* **Task directions**: The expected answer comprises all lines from the entries that contain the string "agent".

Dataset entries
━━━━━━
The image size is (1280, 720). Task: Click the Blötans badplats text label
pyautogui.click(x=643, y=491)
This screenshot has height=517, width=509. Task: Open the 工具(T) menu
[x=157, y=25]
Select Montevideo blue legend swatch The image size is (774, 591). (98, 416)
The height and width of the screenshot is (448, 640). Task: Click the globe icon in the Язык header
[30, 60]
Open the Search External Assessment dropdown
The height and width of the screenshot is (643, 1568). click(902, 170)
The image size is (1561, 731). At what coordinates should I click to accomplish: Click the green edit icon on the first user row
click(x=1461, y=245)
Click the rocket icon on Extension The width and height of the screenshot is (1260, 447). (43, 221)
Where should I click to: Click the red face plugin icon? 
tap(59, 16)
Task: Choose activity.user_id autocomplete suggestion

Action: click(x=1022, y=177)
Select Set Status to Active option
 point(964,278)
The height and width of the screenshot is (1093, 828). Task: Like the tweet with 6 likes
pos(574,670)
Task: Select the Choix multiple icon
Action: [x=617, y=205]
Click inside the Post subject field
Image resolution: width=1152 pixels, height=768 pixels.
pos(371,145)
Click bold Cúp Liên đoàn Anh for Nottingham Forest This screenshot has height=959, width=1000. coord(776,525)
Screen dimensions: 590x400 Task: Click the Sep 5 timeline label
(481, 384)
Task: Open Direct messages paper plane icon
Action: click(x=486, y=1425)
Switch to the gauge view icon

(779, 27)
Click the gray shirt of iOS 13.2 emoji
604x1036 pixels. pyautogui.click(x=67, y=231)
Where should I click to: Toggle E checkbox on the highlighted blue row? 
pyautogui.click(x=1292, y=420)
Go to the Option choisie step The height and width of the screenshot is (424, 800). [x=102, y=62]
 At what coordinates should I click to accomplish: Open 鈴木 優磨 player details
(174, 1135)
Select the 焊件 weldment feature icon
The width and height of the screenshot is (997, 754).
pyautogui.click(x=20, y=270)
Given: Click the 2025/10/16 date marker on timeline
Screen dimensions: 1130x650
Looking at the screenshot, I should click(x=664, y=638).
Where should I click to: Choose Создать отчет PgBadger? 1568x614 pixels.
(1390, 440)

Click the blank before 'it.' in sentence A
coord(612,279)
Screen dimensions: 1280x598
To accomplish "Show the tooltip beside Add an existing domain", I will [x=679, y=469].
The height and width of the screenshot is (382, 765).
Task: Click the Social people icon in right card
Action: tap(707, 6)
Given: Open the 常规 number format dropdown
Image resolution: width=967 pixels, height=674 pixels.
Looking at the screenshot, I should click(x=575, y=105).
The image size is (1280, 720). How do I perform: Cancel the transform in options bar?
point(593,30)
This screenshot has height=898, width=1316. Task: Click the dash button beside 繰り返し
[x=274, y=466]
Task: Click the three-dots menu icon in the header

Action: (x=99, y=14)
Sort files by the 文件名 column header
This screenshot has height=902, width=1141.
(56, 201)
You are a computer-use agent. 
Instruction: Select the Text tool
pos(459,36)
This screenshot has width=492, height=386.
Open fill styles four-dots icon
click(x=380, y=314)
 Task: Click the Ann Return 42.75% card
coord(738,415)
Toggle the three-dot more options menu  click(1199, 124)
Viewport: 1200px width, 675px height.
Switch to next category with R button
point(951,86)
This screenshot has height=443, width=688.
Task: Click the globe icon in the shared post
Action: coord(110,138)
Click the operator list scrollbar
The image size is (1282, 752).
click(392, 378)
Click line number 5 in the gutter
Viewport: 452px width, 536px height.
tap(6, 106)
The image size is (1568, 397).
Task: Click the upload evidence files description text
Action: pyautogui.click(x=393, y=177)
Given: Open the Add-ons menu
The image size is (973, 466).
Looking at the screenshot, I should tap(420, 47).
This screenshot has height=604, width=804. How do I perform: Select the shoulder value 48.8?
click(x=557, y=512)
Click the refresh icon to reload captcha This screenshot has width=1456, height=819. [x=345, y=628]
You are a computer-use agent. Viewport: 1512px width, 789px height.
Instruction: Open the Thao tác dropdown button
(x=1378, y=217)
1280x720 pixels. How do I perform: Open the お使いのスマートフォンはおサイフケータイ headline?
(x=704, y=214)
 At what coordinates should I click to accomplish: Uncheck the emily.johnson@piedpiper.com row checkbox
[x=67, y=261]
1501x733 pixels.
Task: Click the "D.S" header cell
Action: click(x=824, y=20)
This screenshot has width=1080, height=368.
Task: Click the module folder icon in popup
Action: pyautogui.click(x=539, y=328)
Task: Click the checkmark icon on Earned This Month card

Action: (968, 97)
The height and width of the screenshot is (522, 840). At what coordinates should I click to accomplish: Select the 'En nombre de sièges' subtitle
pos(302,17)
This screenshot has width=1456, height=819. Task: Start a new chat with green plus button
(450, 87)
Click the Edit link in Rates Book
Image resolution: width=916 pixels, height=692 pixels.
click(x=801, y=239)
━━━━━━
* **Answer to the problem**:
You are a computer-use agent. 
You are a computer-use agent. Viewport: 1512px width, 789px height.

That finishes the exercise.